Frustrated by ASEAN’s growing irrelevance, the Philippines, and Vietnam have opted for minilateralism, moving towards a strategic partnership vis-à-vis the common Chinese threat in the South China Sea. The relevance of this budding alliance, however, lies in how it serves as a component of a larger informal network of alliances on China’s peripheries, especially as middle powers such as Japan and India augment the U.S.-led efforts at reining in China’s growing assertiveness across the western Pacific.

ASEAN Neutrality 

There are at least two problems with ASEAN’s strategy in the South China Sea. First, the regional body continues to rely on a dysfunctional decision-making principle, whereby nothing moves forward unless there is a consensus, mostly based on the least common denominator. What is certainly needed is an “ASEAN-X” formula, whereby the reasonable majority can prevent few hardliners from hijacking the entire process by vetoing any significant development. With respect to trade, investment, and economic integration, ASEAN has already employed such a formula with considerable success.

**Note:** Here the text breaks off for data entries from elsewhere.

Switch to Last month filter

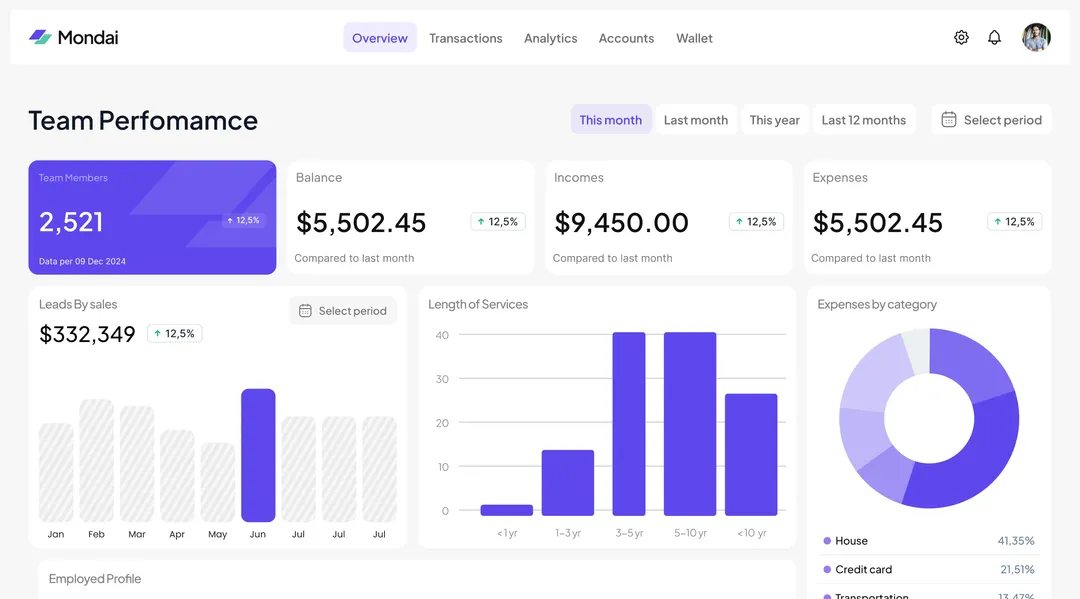[695, 120]
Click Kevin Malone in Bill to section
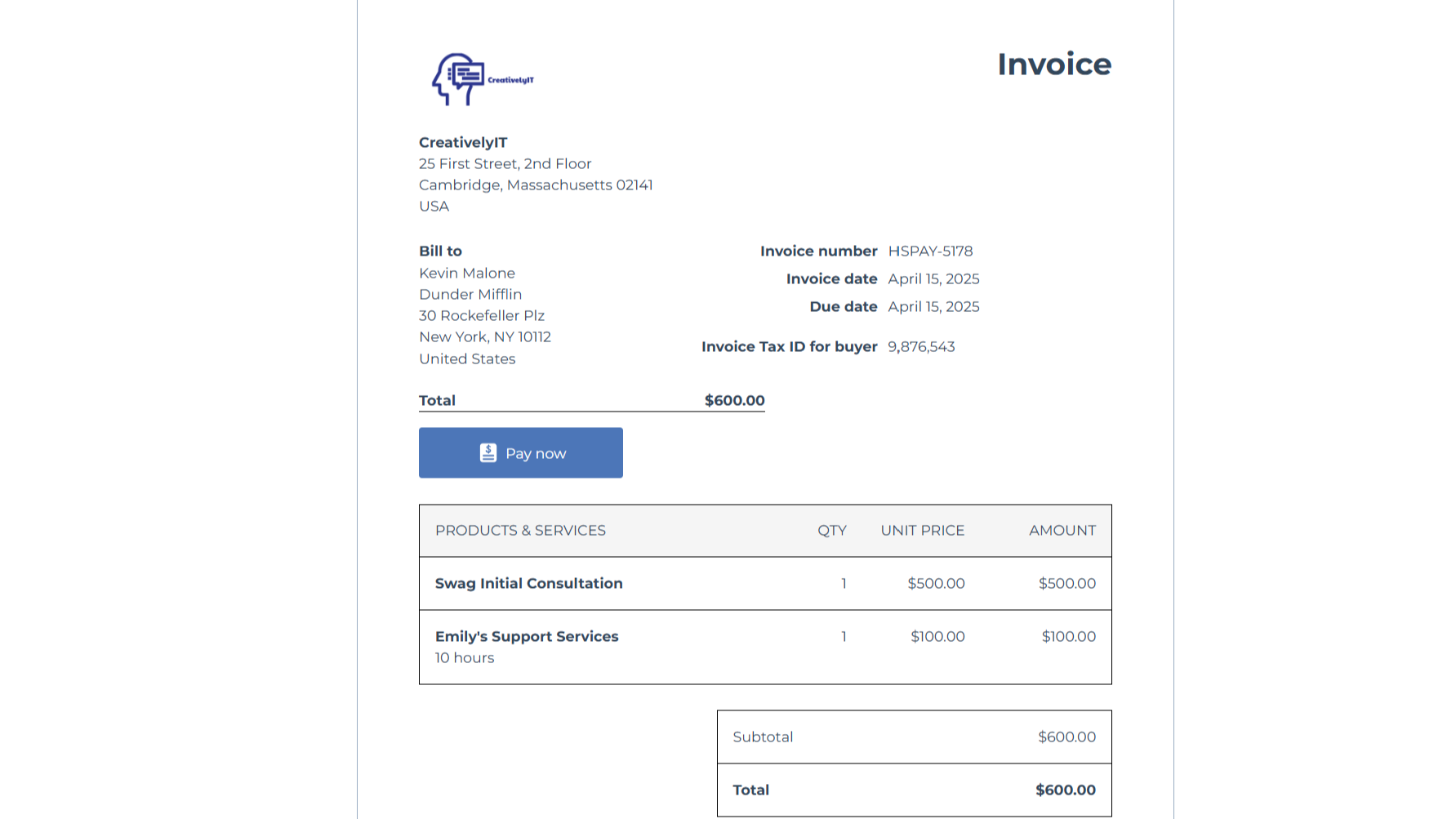Viewport: 1456px width, 819px height. coord(467,274)
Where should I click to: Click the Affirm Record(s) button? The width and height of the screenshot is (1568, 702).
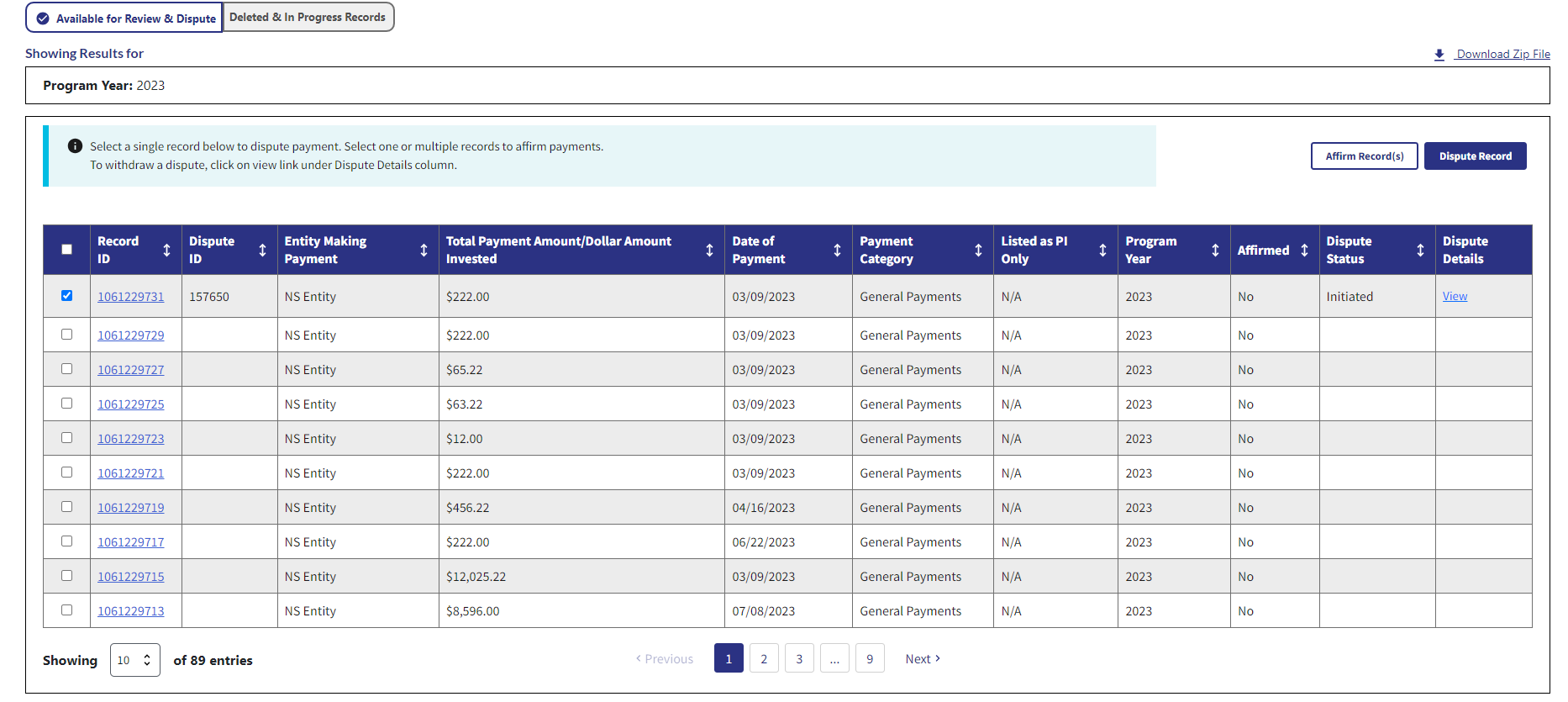point(1364,156)
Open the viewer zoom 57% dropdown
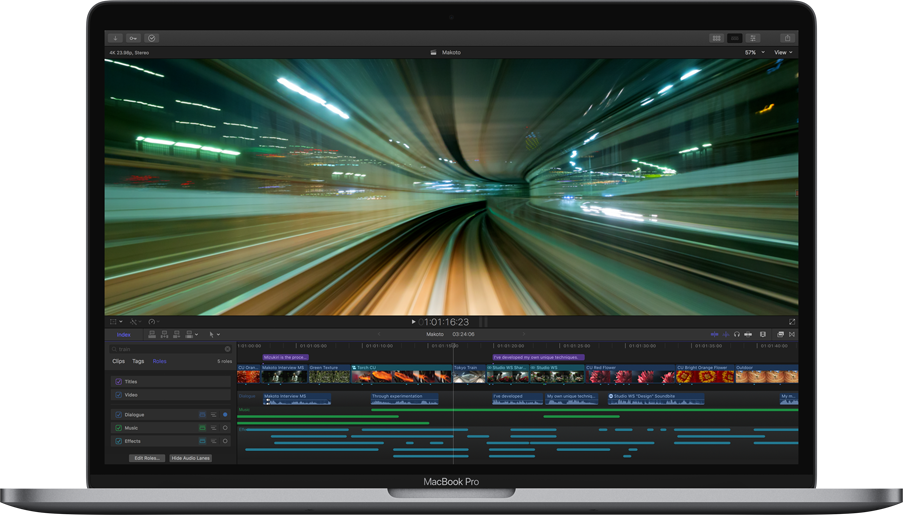The width and height of the screenshot is (903, 527). pyautogui.click(x=754, y=52)
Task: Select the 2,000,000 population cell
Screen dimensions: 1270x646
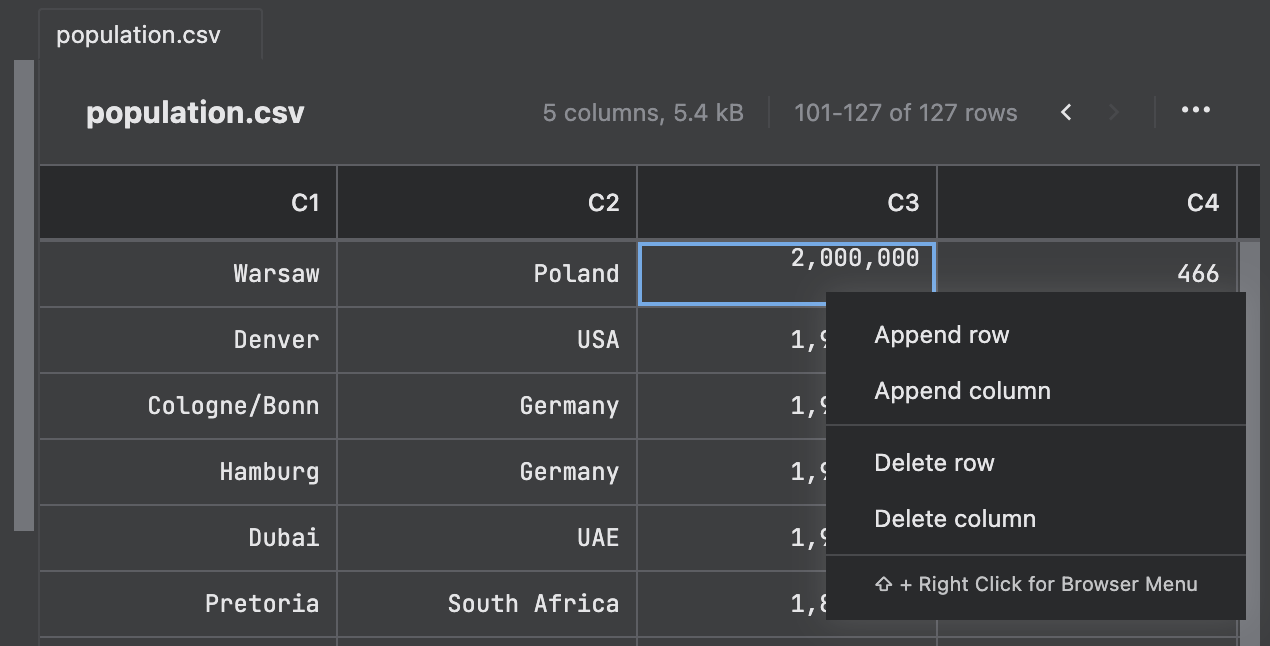Action: click(x=786, y=273)

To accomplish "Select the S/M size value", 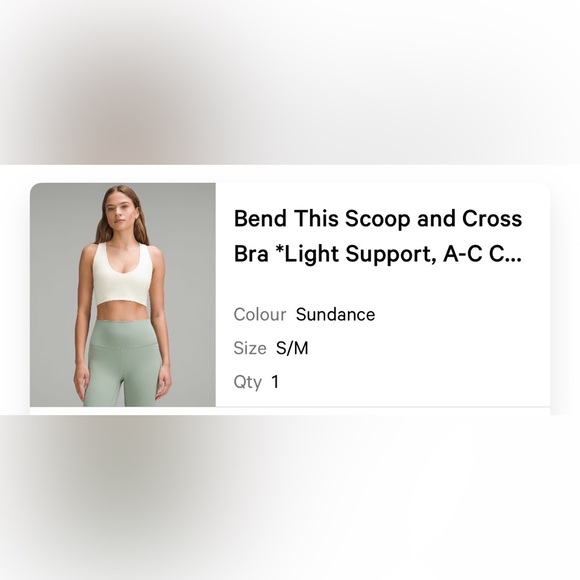I will (x=292, y=348).
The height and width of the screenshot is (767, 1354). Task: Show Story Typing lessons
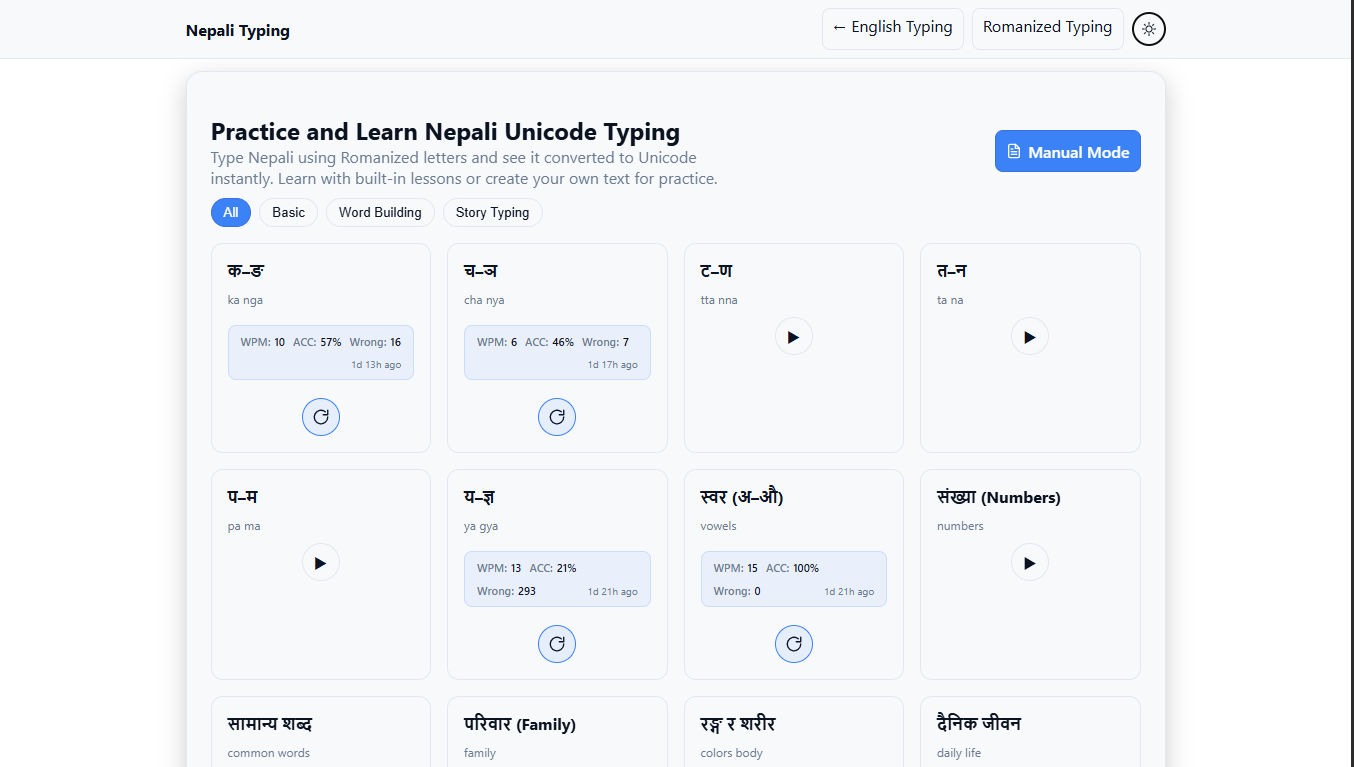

The second problem has to do with ASEAN’s wholesale, uncritical embrace of China’s economic carrots. Instead of making sure greater engagement with China is based on a balanced focus on both security and trade relations, Southeast Asian countries have (perilously) pursued greater economic interdependence—or, to be more accurate, dependence—on China without demanding any significant concessions on security-related matters, particularly with respect to abiding by the principles of the 2002 Declaration on the Conduct of Parties in the South China Sea (DOC).

As a result, whenever China feels it has alienated its neighbors, it tends to offer economic freebies as an appeasement strategy. And so far, this strategy seems to have worked pretty well. No wonder then, there is growing fear that the ASEAN’s utility has been stripped down to its bare minimum, if not rendered entirely toothless, thanks to China’s decade-long pro-active diplomacy and deepening economic influence across Southeast Asia.

A more fundamental problem with ASEAN is the absence of convergence in terms of “threat perceptions” vis-à-vis China. Singapore’s Law Minister K. Shanmugam brilliantly sumed up the prevailing state of mind of the majority of ASEAN nations when he bluntly stated: “If you start looking at ASEAN-China relations through the prism of South China Sea, you are getting it wrong completely…The facts on the ground are the very substantial economic, security, political relationship between China and every country in ASEAN and ASEAN as a whole. The South China Sea forms part of it and we will not be doing our duty for our country and our people if we forget that [authors’ emphasis].” In short, the South China Sea disputes don’t and shouldn’t define the overall texture of China-ASEAN relations. It is not worth alienating a key trading partner, so the argument goes, over disputes that are essentially bilateral in nature.